Even with this month’s pullback, it’s been a strong 2023 for the Nasdaq-100. The widely followed index is up more than 30% year-to-date and back within striking distance of its November 2021 all-time high. It is a recovery led by mega caps NVIDIA, Meta Platforms and Tesla, which now make up a combined 10.6% of the top heavy QQQ exchange traded fund (ETF).
- Old Dominion Freight Line stock is on the move after reporting better-than-expected second quarter earnings and raising its quarterly dividend to $0.40 per share.
- Marriott recently announced a long-term licensing agreement with MGM Resorts International.
- Comcast stock has attracted value investors in recent weeks thanks to a 2.5% dividend yield and valuation that has it trading at 12x this year's earnings.

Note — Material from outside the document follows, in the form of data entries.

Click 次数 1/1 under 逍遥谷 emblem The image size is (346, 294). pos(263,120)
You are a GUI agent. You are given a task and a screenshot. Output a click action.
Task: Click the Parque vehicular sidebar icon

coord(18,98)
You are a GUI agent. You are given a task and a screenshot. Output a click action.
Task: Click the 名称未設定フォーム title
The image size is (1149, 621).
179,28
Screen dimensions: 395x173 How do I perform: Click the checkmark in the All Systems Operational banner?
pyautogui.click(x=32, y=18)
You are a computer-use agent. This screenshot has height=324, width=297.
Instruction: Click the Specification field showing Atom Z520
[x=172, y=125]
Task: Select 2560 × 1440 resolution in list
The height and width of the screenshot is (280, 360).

- 5 stocks we like better than Old Dominion Freight Line
During the August slide, however, the biggest names have been among the hardest hit. Apple, Meta Platforms and Tesla are each down more than 10% this month. This suggests that big cap tech valuations have become frothy, unleashing a profit-taking selloff — and a potential rotation to less popular Nasdaq stocks.
Since the start of the third quarter, there isn’t a technology company to be found in the Nasdaq-100’s top 10 performers. Instead, there is a broad mix of healthcare, industrial, consumer cyclicals and others taking the leadership reins. Once sizzling tech stocks are cooling.
As we shift from summer to fall, a shift from growth to value names appears to be unfolding. And with more Fed rate hikes likely, this transition may continue well into the autumn months. Higher rates tend to have a greater effect on faster growing companies because: 1) they inhibit their ability to borrow for growth projects and 2) they have a bigger impact on valuation metrics.
That makes these ‘less flashy’ outperformers good momentum plays for a market whose leaves have already begun to change.
Why Is Old Dominion Freight Line Stock Outperforming?
Old Dominion Freight Line, Inc. NASDAQ: ODFL is up about 9% since July 1st while the Nasdaq-100 is down 3%. The benchmark’s only trucking company is on the move after reporting better-than-expected second quarter earnings. Although revenue was down 15% from last year due to lower volumes, there were signs of easing variable cost pressures. This bodes well for when shipments rise in a stronger economic setting.
While management doesn’t provide earnings guidance, it has signaled confidence in the company’s outlook in other ways. Last month, it raised the quarterly dividend to $0.40 per share, a 33% increase from last year. Although the stock still has a low 0.4% yield, a growing dividend is an attractive attribute that is likely to attract income investors over time.
In addition, ODFL has been aggressively buying back stock and its board recently approved a new $3 billion buyback program. Look for management’s focus on costs and making shareholder friendly moves to keep ODFL trucking along in 2023.
What Is Driving Investor Interest in Marriott Stock?
The only hotel operator in the Nasdaq-100, Marriott International, Inc. NASDAQ: MAR is up 9% so far this quarter. The company piqued investor interest last month when it announced a long-term licensing agreement with MGM Resorts International that will launch the ‘MGM Collection with Marriott Bonvoy’ at 17 Las Vegas properties starting in October 2023. As part of the deal, Marriott inked a marketing agreement with BetMGM which will give it exposure to the rapidly growing sports betting market. The announcement prompted the largest single day trading volume in MAR shares since November 2020.
Marriott followed up the news with consensus-topping second quarter earnings that reflected a recovery in China and solid growth in Europe. With leisure travel demand strong ahead of the holiday season and corporate travel rebounding, the company could deliver more surprises in the second half of the year.
The stock is trading at 23x this year’s earning estimate, which is well below the P/E ratios of industry peers Hyatt (43x), Airbnb (33x) and Hilton (25x). A low P/E and a promising tie up with MGM make reserving MAR shares a good move this fall.
Is Comcast Stock a Good Momentum Play?
At 12x this year’s earnings, Comcast Corporation NASDAQ: CMCSA is in the bottom decile when it comes to Nasdaq-100 valuations. This along with the stock’s 2.5% dividend yield has attracted value investors in recent weeks — and helped it become one the benchmark’s best performers quarter-to-date with a 10% return. The NBC/Universal owner also has a head of steam behind it, having moved more than 60% off its October 2022 low.
Comcast is riding a solid second quarter performance that was led by 8% growth in its residential connectivity business. This showed that both U.S. and international customers continue to demand high-speed broadband to power their work and entertainment needs.
Last month, Comcast announced the first ever price increase on its Peacock streaming service that went into effect last week for existing subscribers. The move is consistent with what other streaming players are doing to offset subscriber losses, including Netflix, Disney+ and Paramount+. Although Peacock faces an uphill battle in a highly competitive space, higher prices and even a small market share gain could lead to stronger profits in the struggling video business.
With industry and Nasdaq-100 peers Sirius XM and Charter Communications trading at higher multiples, look for CMCSA to remain a good value proposition this quarter.